Nom : fichier d'entrée pour le General Utility Lattice Package (GULP)
Extension : gin, grs ou res
Spécification : documentation de GULP
Programmes de visualisation : gdis
Atomsk peut lire les fichiers d'entrée de GULP (gin, res ou grs) sous certaines conditions. Les "noms" des atomes dans la première colonne doivent commencer par le symbole atomique, suivi de n'importe quelle chaîne de caractères (par ex. O1, Ti_2, etc.). Si les vitesses des atomes existent, elles sont lues et enregistrées coomme propriétés auxiliaires.

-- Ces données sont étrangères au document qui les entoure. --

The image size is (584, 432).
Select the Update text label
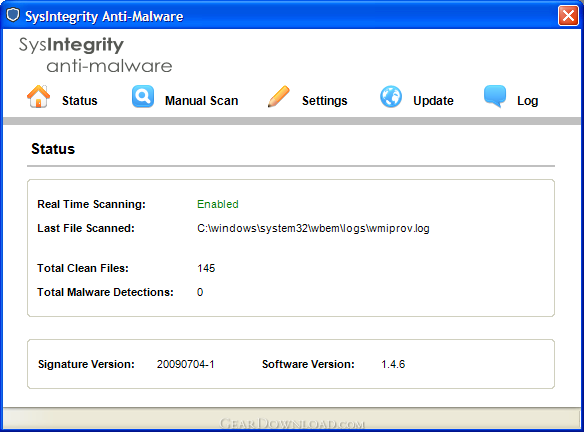click(433, 101)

Si des coquilles sont présentes (dans le sens d'un potentiel ionique de type cœur-coquille) leurs positions sont aussi lues, mais notez qu'elles ne seront transférées que lors de la conversion vers des formats de fichiers qui le supportent (tels que les fichiers d'entrée de GULP eux-mêmes, ou par exemple les fichiers CONFIG de DL_POLY). Pour que Atomsk associe correctement les cœur et coquilles, la position de chaque coquille doit apparaître directement après celle du cœur correspondant (comme dans l'exemple ci-dessous), ou bien les positions de tous les cœur doivent être suivies par les positions de toutes les coquilles dans le même ordre. Si ce n'est pas le cas (par ex. si les cœur et coquilles sont écrits dans n'importe quel autre ordre arbitraire) alors il est possible de les ré-associer grâce à l'option -bind-shells
.
Si les charges électriques des cœur (et coquilles) sont définies dans la section "species" alors Atomsk les enregistrera comme propriétés auxiliaires. Si les charges apparaissent après les coordonnées de chaque particule, alors elles écraseront les valeurs définies dans la section "species".

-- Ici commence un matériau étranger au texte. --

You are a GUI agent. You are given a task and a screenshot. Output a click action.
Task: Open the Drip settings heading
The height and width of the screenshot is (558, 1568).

La lecture des fichiers de GULP a principalement deux restrictions. Premièrement les opérations de symétrie ne sont pas prises en compte. Si les coordonnées sont définies dans un réseau primitif avec des opérations de symétrie, seules ces positions seront lues (les opérations de symétrie ne seront pas appliquées). La prise en charge de la symétrie n'est pas simple à implémenter, ça n'a donc pas été fait dans ce programme. Deuxièmement, depuiss que la méthode Nudged Elastic band (NEB) est implémentée dans GULP (>3.4) les fichiers res ou grs peuvent contenir les positions atomiques de toutes les images du calcul NEB. Ceci n'est pas non plus reconnu, et Atomsk ne lira les positions que de la première image NEB.
Atomsk peut écrire un fichier basique au format GIN, contenant les vecteurs de boîte et les positions des cœur (et shells) :
opti
title
<commentaire>
end
vectors
<H(1,1)> <H(1,2)> <H(1,3)>
<H(2,1)> <H(2,2)> <H(2,3)>
<H(3,1)> <H(3,2)> <H(3,3)>
[1 1 1 1 1 1]
cartesian
<atom1> core <x1> <y1> <z1> [q1 [occ1 [0.0]]] [fixx1 fixy1 fixz1]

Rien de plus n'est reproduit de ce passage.